* Brief
Could every line of the data be copied out once more, exactly?

========

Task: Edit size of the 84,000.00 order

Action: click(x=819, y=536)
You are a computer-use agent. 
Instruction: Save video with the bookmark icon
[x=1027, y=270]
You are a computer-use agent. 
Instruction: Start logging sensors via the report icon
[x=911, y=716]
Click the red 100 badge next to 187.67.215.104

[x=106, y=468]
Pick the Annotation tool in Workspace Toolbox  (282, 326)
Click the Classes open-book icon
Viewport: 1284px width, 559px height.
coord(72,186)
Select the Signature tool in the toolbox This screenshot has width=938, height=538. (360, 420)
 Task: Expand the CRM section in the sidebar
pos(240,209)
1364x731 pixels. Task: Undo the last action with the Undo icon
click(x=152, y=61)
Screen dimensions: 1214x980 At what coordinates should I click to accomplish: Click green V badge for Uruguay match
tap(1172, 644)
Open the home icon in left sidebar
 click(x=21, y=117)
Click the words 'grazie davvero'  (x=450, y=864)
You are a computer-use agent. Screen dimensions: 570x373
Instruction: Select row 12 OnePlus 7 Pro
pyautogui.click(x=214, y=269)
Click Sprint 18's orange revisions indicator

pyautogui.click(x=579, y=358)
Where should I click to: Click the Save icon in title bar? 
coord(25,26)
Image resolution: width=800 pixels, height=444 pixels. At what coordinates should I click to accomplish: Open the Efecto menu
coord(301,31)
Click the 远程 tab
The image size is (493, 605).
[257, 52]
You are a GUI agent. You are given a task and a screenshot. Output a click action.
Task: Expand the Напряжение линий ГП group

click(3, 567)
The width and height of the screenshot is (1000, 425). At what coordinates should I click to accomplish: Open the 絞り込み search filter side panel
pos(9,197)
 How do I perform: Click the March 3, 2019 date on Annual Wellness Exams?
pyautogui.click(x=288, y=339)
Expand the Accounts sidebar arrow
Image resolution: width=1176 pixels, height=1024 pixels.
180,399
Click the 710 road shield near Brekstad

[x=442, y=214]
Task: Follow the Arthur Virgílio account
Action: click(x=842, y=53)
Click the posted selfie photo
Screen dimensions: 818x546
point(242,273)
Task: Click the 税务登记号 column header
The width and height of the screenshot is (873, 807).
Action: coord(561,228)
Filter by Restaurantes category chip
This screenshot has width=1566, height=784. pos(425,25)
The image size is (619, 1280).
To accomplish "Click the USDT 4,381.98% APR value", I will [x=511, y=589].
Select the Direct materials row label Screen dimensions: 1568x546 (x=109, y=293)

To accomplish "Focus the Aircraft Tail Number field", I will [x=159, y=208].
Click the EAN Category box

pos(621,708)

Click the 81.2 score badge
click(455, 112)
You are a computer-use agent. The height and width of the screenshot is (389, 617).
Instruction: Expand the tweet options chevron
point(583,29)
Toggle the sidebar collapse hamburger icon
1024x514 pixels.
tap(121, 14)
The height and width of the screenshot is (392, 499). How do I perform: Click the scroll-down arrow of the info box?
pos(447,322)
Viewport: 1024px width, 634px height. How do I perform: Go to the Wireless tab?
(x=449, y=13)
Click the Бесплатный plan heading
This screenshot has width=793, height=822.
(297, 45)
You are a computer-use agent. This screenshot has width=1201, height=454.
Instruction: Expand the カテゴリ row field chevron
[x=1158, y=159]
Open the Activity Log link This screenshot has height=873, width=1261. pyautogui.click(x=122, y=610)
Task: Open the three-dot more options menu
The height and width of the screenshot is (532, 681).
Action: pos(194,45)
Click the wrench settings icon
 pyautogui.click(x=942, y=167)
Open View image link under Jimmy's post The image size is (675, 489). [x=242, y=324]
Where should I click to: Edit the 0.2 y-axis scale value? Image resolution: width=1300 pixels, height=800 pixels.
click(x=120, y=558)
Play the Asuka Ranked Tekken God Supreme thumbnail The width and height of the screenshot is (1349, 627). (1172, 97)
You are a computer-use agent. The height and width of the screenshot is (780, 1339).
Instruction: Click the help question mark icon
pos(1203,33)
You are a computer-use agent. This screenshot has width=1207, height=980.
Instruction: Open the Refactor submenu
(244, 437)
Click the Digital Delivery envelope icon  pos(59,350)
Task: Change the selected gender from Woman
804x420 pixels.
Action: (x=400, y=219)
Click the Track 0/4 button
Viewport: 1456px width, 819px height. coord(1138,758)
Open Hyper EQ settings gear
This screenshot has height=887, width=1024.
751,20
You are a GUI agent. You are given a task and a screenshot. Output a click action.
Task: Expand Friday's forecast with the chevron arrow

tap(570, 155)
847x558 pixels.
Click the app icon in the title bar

========

* Output
Task: Edit size of the 84,000.00 order

Action: click(x=819, y=536)
You are a computer-use agent. 
Instruction: Save video with the bookmark icon
[x=1027, y=270]
You are a computer-use agent. 
Instruction: Start logging sensors via the report icon
[x=911, y=716]
Click the red 100 badge next to 187.67.215.104

[x=106, y=468]
Pick the Annotation tool in Workspace Toolbox  (282, 326)
Click the Classes open-book icon
Viewport: 1284px width, 559px height.
coord(72,186)
Select the Signature tool in the toolbox This screenshot has width=938, height=538. (360, 420)
 Task: Expand the CRM section in the sidebar
pos(240,209)
1364x731 pixels. Task: Undo the last action with the Undo icon
click(x=152, y=61)
Screen dimensions: 1214x980 At what coordinates should I click to accomplish: Click green V badge for Uruguay match
tap(1172, 644)
Open the home icon in left sidebar
 click(x=21, y=117)
Click the words 'grazie davvero'  (x=450, y=864)
You are a computer-use agent. Screen dimensions: 570x373
Instruction: Select row 12 OnePlus 7 Pro
pyautogui.click(x=214, y=269)
Click Sprint 18's orange revisions indicator

pyautogui.click(x=579, y=358)
Where should I click to: Click the Save icon in title bar? 
coord(25,26)
Image resolution: width=800 pixels, height=444 pixels. At what coordinates should I click to accomplish: Open the Efecto menu
coord(301,31)
Click the 远程 tab
The image size is (493, 605).
[257, 52]
You are a GUI agent. You are given a task and a screenshot. Output a click action.
Task: Expand the Напряжение линий ГП group

click(3, 567)
The width and height of the screenshot is (1000, 425). At what coordinates should I click to accomplish: Open the 絞り込み search filter side panel
pos(9,197)
 How do I perform: Click the March 3, 2019 date on Annual Wellness Exams?
pyautogui.click(x=288, y=339)
Expand the Accounts sidebar arrow
Image resolution: width=1176 pixels, height=1024 pixels.
180,399
Click the 710 road shield near Brekstad

[x=442, y=214]
Task: Follow the Arthur Virgílio account
Action: click(x=842, y=53)
Click the posted selfie photo
Screen dimensions: 818x546
point(242,273)
Task: Click the 税务登记号 column header
The width and height of the screenshot is (873, 807).
Action: coord(561,228)
Filter by Restaurantes category chip
This screenshot has width=1566, height=784. pos(425,25)
The image size is (619, 1280).
To accomplish "Click the USDT 4,381.98% APR value", I will [x=511, y=589].
Select the Direct materials row label Screen dimensions: 1568x546 (x=109, y=293)

To accomplish "Focus the Aircraft Tail Number field", I will [x=159, y=208].
Click the EAN Category box

pos(621,708)

Click the 81.2 score badge
click(455, 112)
You are a computer-use agent. The height and width of the screenshot is (389, 617).
Instruction: Expand the tweet options chevron
point(583,29)
Toggle the sidebar collapse hamburger icon
1024x514 pixels.
tap(121, 14)
The height and width of the screenshot is (392, 499). How do I perform: Click the scroll-down arrow of the info box?
pos(447,322)
Viewport: 1024px width, 634px height. How do I perform: Go to the Wireless tab?
(x=449, y=13)
Click the Бесплатный plan heading
This screenshot has width=793, height=822.
(297, 45)
You are a computer-use agent. This screenshot has width=1201, height=454.
Instruction: Expand the カテゴリ row field chevron
[x=1158, y=159]
Open the Activity Log link This screenshot has height=873, width=1261. pyautogui.click(x=122, y=610)
Task: Open the three-dot more options menu
The height and width of the screenshot is (532, 681).
Action: pos(194,45)
Click the wrench settings icon
 pyautogui.click(x=942, y=167)
Open View image link under Jimmy's post The image size is (675, 489). [x=242, y=324]
Where should I click to: Edit the 0.2 y-axis scale value? Image resolution: width=1300 pixels, height=800 pixels.
click(x=120, y=558)
Play the Asuka Ranked Tekken God Supreme thumbnail The width and height of the screenshot is (1349, 627). (1172, 97)
You are a computer-use agent. The height and width of the screenshot is (780, 1339).
Instruction: Click the help question mark icon
pos(1203,33)
You are a computer-use agent. This screenshot has width=1207, height=980.
Instruction: Open the Refactor submenu
(244, 437)
Click the Digital Delivery envelope icon  pos(59,350)
Task: Change the selected gender from Woman
804x420 pixels.
Action: (x=400, y=219)
Click the Track 0/4 button
Viewport: 1456px width, 819px height. coord(1138,758)
Open Hyper EQ settings gear
This screenshot has height=887, width=1024.
751,20
You are a GUI agent. You are given a task and a screenshot. Output a click action.
Task: Expand Friday's forecast with the chevron arrow

tap(570, 155)
847x558 pixels.
Click the app icon in the title bar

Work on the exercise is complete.